Meeting Ufa's Artists


Yesterday, Liobov and I went on an excursion to visit the master studio of one of Ufa's leading painters, a professor at Bashkir State Pedagogical University and long-time friend of Liobov, Grigorii Zagvozdkin. Grigorii's studio is located on the top of a 4-story apartment building (the master studio is an add-on), and features high ceilings, huge windows and tons of space. The Ufa Artists' Union owns various masters studios throughout the city, leaving the artists to cover the cost of water and heat. It's great to see this kind of community support for local artistic talent.

We had a pleasant chat over tea about life in Ufa, artistic education (I could relate to this part of the conversation because my sophomore-year roommate was an Art History and Fine Arts major, so she was always painting). We also discussed how being an artist under the Soviet Union differed from being an artist today. While artists now enjoy more freedom to select their subjects, under the Soviet Union, they enjoyed greater financial stability. What was really cool was our conversation about the leading singer of Yuri Shevchuk of the Russian rock band DDT, who is from Ufa and was a classmate of Grigirii and Liobov.

As we were admiring his paintings (I ended up buying a landscape of Ufa's "White River"), Vladislav Eduardovic Meos (whose Wikipedia page can be viewed here) walked in. Meos shared the masters studio with Grigori. It turns out that Meos holds the title of the "National Artist of the Republic of Bashkortistan." The title "National Artist" (Narodnyi Khudojnik) is very prestigious -- only four people hold the title according to Grigori.

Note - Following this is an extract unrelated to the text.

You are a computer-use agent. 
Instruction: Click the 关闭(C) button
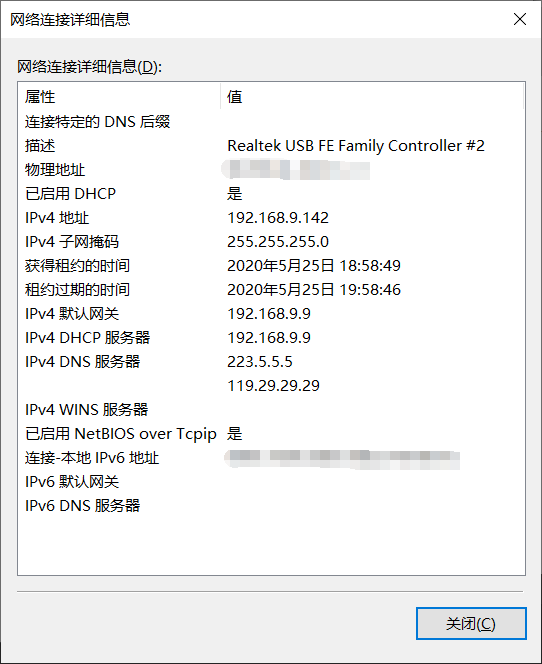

Vladislav Meos was a character -- very charming and funny. He showed me his book he wrote on Ufa's history, flipping through the pages and referring to younger images of himself "wouldn't you date that good-looking guy?" He asked Liobov (and myself) if we were married- he is one of those types of jokesters. I of course am happy to play along with the joke. He then showed me pictures of his parents -- his father died in 1942 while serving in the war.

Left to Right: Grigorii Zagvodskin, me, Vladimir Meos, Liobov. When we took the photo, I asked if we should smile or have a serious Russian face. Meos joked we should smile and say "Hi Obama."

It was a really cool and unique opportunity to meet some of Russia's most interesting and talented artists. Thank you Liobov, Grigorii and Vlad!

I'm off to Kazan for the weekend! The Olimpiade games are taking place, but I'll probably spend my time visiting the city's historical monuments and Kremlin.